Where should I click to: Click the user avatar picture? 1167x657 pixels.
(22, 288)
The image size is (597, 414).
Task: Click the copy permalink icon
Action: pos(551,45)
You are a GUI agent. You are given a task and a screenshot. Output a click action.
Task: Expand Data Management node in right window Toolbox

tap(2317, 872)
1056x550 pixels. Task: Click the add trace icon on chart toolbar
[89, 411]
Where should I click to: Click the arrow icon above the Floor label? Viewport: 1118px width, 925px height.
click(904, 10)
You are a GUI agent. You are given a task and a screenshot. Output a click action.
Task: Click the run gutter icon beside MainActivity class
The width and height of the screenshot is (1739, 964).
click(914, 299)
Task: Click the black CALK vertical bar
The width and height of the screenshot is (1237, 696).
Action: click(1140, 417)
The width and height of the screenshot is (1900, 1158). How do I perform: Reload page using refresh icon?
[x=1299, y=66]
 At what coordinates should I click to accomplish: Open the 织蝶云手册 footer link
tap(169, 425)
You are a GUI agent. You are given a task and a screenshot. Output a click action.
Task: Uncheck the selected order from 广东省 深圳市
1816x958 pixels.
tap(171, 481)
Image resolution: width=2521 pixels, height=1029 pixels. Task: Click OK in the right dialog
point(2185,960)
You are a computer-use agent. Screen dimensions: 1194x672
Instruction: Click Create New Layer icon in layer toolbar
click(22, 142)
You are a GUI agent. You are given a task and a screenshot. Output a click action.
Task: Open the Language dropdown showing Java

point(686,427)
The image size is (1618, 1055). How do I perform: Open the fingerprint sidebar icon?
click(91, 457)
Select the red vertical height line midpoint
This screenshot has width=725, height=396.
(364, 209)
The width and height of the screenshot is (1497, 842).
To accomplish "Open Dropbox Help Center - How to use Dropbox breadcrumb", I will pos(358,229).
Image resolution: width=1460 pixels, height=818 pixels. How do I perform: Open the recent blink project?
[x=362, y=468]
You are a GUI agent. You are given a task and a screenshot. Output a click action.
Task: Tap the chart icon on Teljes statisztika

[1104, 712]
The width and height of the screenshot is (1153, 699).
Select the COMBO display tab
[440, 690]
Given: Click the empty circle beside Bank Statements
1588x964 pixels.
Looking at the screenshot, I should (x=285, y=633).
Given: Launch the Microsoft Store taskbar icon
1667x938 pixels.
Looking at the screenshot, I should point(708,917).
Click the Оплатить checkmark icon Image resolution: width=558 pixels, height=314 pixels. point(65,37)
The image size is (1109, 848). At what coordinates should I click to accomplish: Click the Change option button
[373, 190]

===

* _PROBLEM REQUIREMENTS_
Copy out each line of the material and keep every word unchanged.

* _RESPONSE TO THE TASK_
Where should I click to: Click the user avatar picture? 1167x657 pixels.
(22, 288)
The image size is (597, 414).
Task: Click the copy permalink icon
Action: pos(551,45)
You are a GUI agent. You are given a task and a screenshot. Output a click action.
Task: Expand Data Management node in right window Toolbox

tap(2317, 872)
1056x550 pixels. Task: Click the add trace icon on chart toolbar
[89, 411]
Where should I click to: Click the arrow icon above the Floor label? Viewport: 1118px width, 925px height.
click(904, 10)
You are a GUI agent. You are given a task and a screenshot. Output a click action.
Task: Click the run gutter icon beside MainActivity class
The width and height of the screenshot is (1739, 964).
click(914, 299)
Task: Click the black CALK vertical bar
The width and height of the screenshot is (1237, 696).
Action: click(1140, 417)
The width and height of the screenshot is (1900, 1158). How do I perform: Reload page using refresh icon?
[x=1299, y=66]
 At what coordinates should I click to accomplish: Open the 织蝶云手册 footer link
tap(169, 425)
You are a GUI agent. You are given a task and a screenshot. Output a click action.
Task: Uncheck the selected order from 广东省 深圳市
1816x958 pixels.
tap(171, 481)
Image resolution: width=2521 pixels, height=1029 pixels. Task: Click OK in the right dialog
point(2185,960)
You are a computer-use agent. Screen dimensions: 1194x672
Instruction: Click Create New Layer icon in layer toolbar
click(22, 142)
You are a GUI agent. You are given a task and a screenshot. Output a click action.
Task: Open the Language dropdown showing Java

point(686,427)
The image size is (1618, 1055). How do I perform: Open the fingerprint sidebar icon?
click(91, 457)
Select the red vertical height line midpoint
This screenshot has width=725, height=396.
(364, 209)
The width and height of the screenshot is (1497, 842).
To accomplish "Open Dropbox Help Center - How to use Dropbox breadcrumb", I will pos(358,229).
Image resolution: width=1460 pixels, height=818 pixels. How do I perform: Open the recent blink project?
[x=362, y=468]
You are a GUI agent. You are given a task and a screenshot. Output a click action.
Task: Tap the chart icon on Teljes statisztika

[1104, 712]
The width and height of the screenshot is (1153, 699).
Select the COMBO display tab
[440, 690]
Given: Click the empty circle beside Bank Statements
1588x964 pixels.
Looking at the screenshot, I should (x=285, y=633).
Given: Launch the Microsoft Store taskbar icon
1667x938 pixels.
Looking at the screenshot, I should point(708,917).
Click the Оплатить checkmark icon Image resolution: width=558 pixels, height=314 pixels. point(65,37)
The image size is (1109, 848). At what coordinates should I click to accomplish: Click the Change option button
[373, 190]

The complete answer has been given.